Meiosis is a specialized type of cell division which reduces the chromosome number by half. This process occurs in all sexually reproducing eukaryotes including animals, plants, and fungi. Meiosis has two successive divisions of a diploid cell of a sexually reproducing organism that results in four haploid progeny cells. As homologous chromosomes form tetrads, they exchange portions of their chromatids in a process called crossing over. The homologous chromosomes separate and new cells are formed. Since all pairs of homologous chromosomes were separated, neither of the daughter cells has 2 complete sets of chromosomes that it would have in a diploid cell. The 2 cells produced by meiosis I have different alleles and chromosomes from the diploid cell that had first entered meiosis I. In meiosis II, the 2 cells produced by meiosis I now enter a second meiotic division.

Natural Selection

Natural selection is the gradual process by which heritable biological traits become either more or less common in a population as a function of the effect of inherited traits on the differential reproductive success of organisms

interacting with their environment.It is a key mechanism of evolution and it was one of Darwin's most famous theories stating that evolutionary change comes through the production of variation in each generation and differential survival of  individuals with different combinations of these variable characters. Individuals with characteristics which increase their probability of survival will have more opportunities to reproduce and their offspring will also benefit from the heritable, advantageous character. Over time, these variants will spread through the population.

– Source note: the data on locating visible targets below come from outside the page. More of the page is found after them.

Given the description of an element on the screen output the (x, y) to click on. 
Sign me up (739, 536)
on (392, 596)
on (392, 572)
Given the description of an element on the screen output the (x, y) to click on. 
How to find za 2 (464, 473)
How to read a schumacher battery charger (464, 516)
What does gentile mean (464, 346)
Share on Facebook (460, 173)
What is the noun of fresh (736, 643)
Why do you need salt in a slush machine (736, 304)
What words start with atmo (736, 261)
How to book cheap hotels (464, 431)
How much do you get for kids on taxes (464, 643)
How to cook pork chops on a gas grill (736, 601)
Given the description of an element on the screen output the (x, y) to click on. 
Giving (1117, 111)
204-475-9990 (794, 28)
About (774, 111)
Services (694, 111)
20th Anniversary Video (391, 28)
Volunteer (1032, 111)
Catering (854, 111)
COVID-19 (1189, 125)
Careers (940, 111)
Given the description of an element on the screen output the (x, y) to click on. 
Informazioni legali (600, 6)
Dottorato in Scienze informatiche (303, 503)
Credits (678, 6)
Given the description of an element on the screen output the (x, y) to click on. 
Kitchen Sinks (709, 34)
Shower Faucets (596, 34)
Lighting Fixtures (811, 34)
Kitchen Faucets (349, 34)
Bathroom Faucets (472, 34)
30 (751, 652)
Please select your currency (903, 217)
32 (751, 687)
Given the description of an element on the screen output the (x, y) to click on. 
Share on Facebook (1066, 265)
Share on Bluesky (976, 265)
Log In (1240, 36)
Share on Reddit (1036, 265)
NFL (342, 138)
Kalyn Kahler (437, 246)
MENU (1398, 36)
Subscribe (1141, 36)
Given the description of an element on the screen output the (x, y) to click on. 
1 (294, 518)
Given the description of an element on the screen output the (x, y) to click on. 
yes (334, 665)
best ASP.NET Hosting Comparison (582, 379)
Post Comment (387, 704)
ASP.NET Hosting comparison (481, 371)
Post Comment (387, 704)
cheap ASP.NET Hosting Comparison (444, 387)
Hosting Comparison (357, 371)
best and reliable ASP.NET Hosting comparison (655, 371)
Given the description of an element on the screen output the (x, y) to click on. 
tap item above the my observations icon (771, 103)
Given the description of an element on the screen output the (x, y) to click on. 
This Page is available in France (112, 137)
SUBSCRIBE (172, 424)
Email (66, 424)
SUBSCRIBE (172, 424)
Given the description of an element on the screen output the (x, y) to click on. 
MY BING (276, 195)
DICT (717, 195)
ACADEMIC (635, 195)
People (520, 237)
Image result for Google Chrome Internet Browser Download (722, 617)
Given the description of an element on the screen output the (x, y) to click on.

Incomplete Dominance & Codominance

Incomplete dominance describes a case in which one allele is not fully dominant over the other. For example: Red roses (RR) and White roses (WW) combine to form pink roses (RW). Many genes have more than 2 alleles. Codominance is a situation in which both alleles in a gene contribute to a phenotype. Co-dominance is a relationship between two versions of a gene. Individuals receive an an allele of a gene from

 each parent. If the alleles are different, the dominant allele usually will be expressed, while the effect of the other allele, called recessive, is masked.

Sex Determination & Linkage

2 of a human's 46 chromosomes are called sex chromosomes because they define an individual’s sex. Female's have two X chromosomes, whereas males have one X and one Y chromosome. Sex-linked genes are genes located on the sex chromosomes. 3 human genes associated with color vision are found on the X chromosome, and in males, a defective version of any one of those genes produces color blindness. Males have just 1 X chromosome, so all X-linked alleles are expressed in males.The recessive phenotype of a sex linked genetic disorder is much more common among males than females.

Genetic Counseling

Genetic counseling is the process in which the patients or relatives at risk of an inherited disorder are advised of the consequences and nature of the disorder, the probability of developing or transmitting it, and the options open to them in management and family planning. Genetic tests are done by analyzing small samples of blood or body tissues. They determine whether you, your partner, or your baby carry genes for certain inherited disorders.

Punnett Squares

A punnett square is a diagram drawn to determine the gene combinations from a genetic cross. An organism is homozygous for a certain trait if it has two identical alleles for that trait. An organism is heterozygous for a trait if it has two different alleles for that trait. Homozygous organisms are true-breeding for a certain trait, and heterozygous organisms are hybrid for that trait. Punnett squares show all possible combinations of a maternal allele and paternal allele combination.